While the United States’ support to Syrian rebels might once have enabled more moderate factions to establish control, those days have long since passed. It is a conceit among many American politicians to believe that they can engage in extended debate without regard or particular attention to the fact that the world does not stop while they carry on. Nor is there any evidence that those whom the State Department chooses to engage have any sway on the ground.

So where does that leave the United States? Credibility is important, and so something needs to be done. Some might seek a Clinton-like solution where, in the wake of the 1998 East Africa embassy bombings, he shot a couple cruise missiles into Sudan and Afghanistan.

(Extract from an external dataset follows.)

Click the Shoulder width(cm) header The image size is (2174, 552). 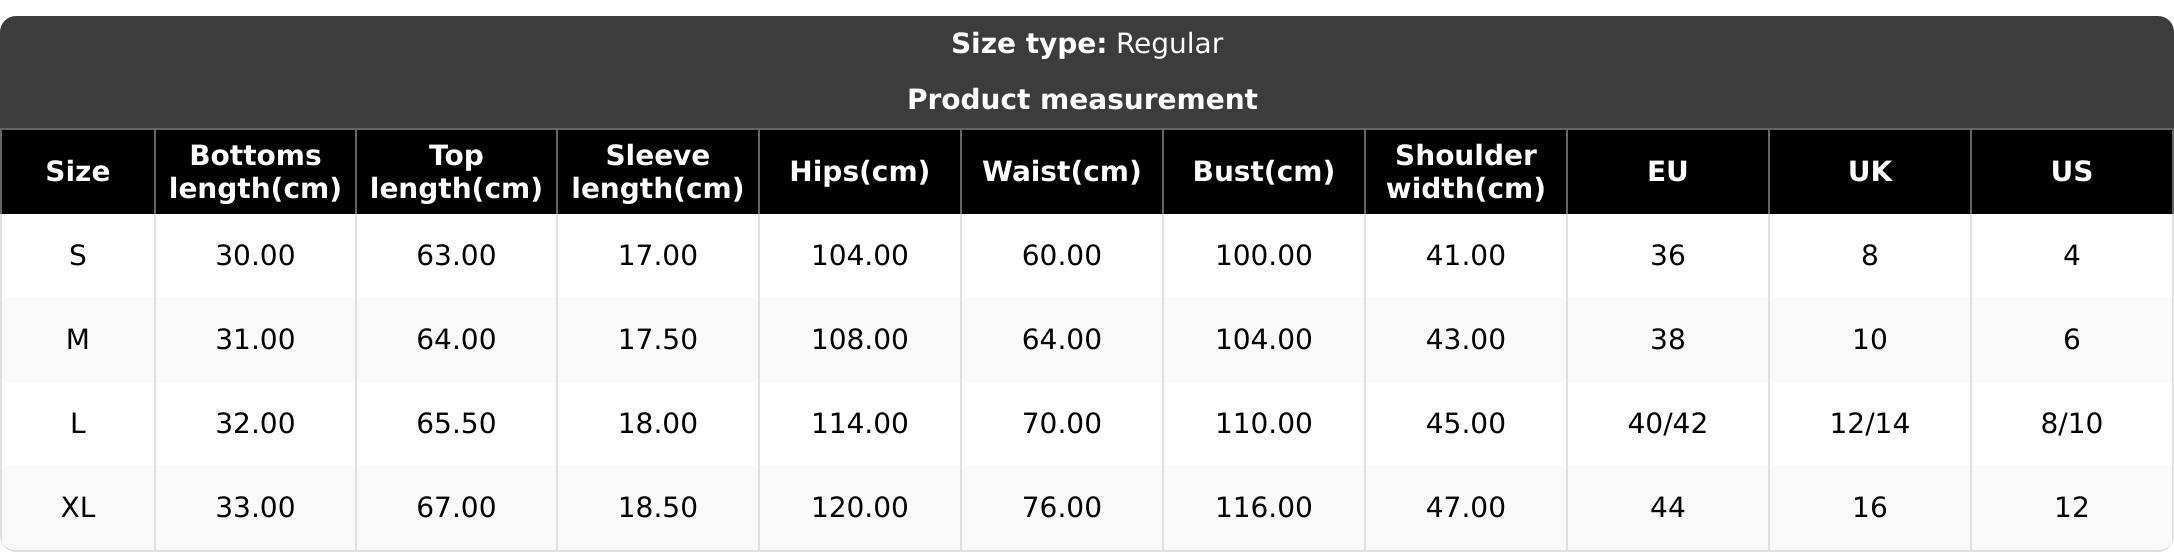(x=1465, y=172)
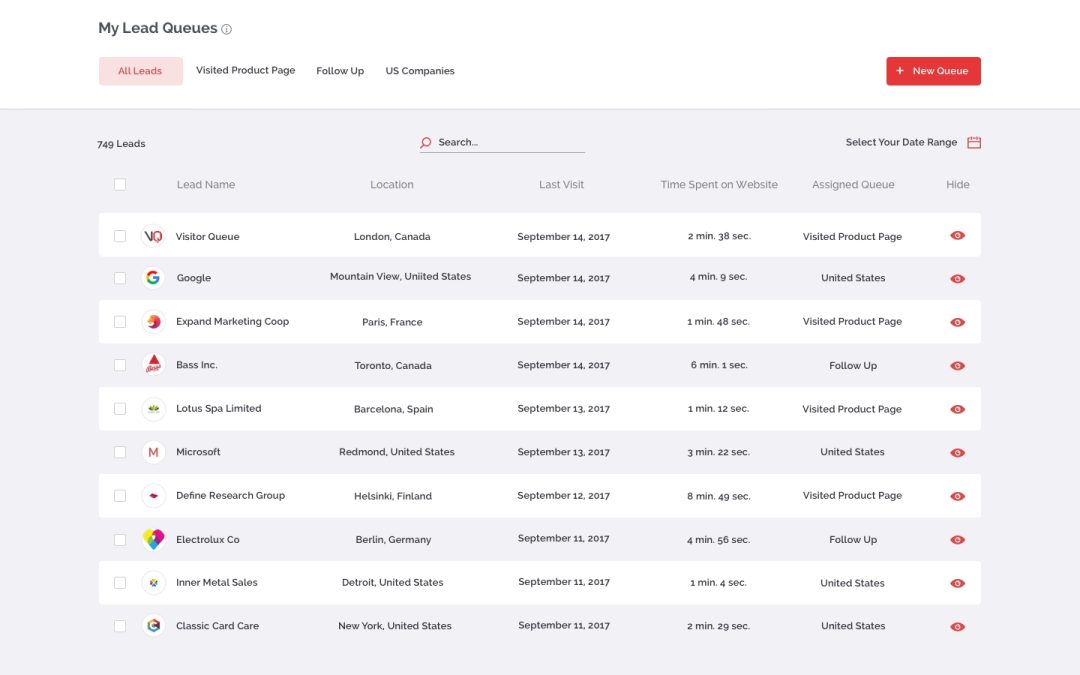Click the Google logo icon

point(153,278)
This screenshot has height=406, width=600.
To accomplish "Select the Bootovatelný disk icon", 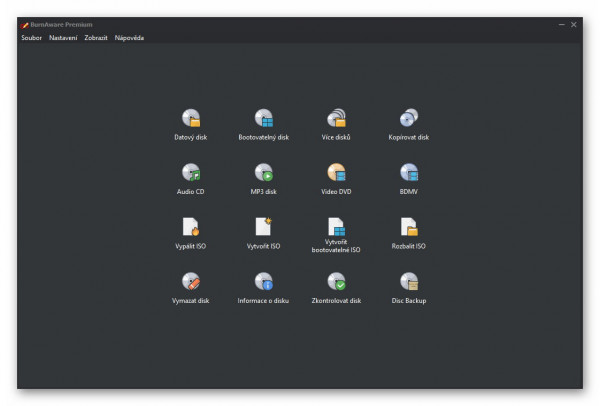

Destroying some key Syrian military infrastructure—an airfield for example—might symbolically show that Obama’s word isn’t totally empty, but it would not enhance U.S. national security.

An Assad victory—with his support for Iran and Hezbollah—is like dying of cancer, while a rebel victory—with the rise of al-Qaeda affiliates within its midst—is like dying of a heart attack. It’s time for the United States to take care of itself. The key problem from a U.S. standpoint is the chemical weapons depots. These cannot be dismantled as was Libya’s WMD program. Back in 2003, it took U.S. personnel about ten days, and that was without anyone shooting at us. Perhaps the best course of action would be to bomb the depots from above (leafleting ahead of time to warn local residents) as contamination could be significant, but neither side in the Syrian civil war can be trusted with chemical weapons access.

In the debate over red lines, however, the true lesson is being missed: The time to worry about a murderous regime with chemical weapons or other means of mass destruction is before they acquire that capability. When Colin Powell, John Kerry, and Nancy Pelosi traipsed to Damascus in the past decade, they believed that either incentives or their own persuasive power might convince Assad to come in from the cold. Assad, however, saw his American interlocutors as useful idiots, whose presence and belief in diplomacy allowed him the time and space to augment his arsenal. Obama may have hemorrhaged U.S. credibility, but the real error started before he even took his oath of office.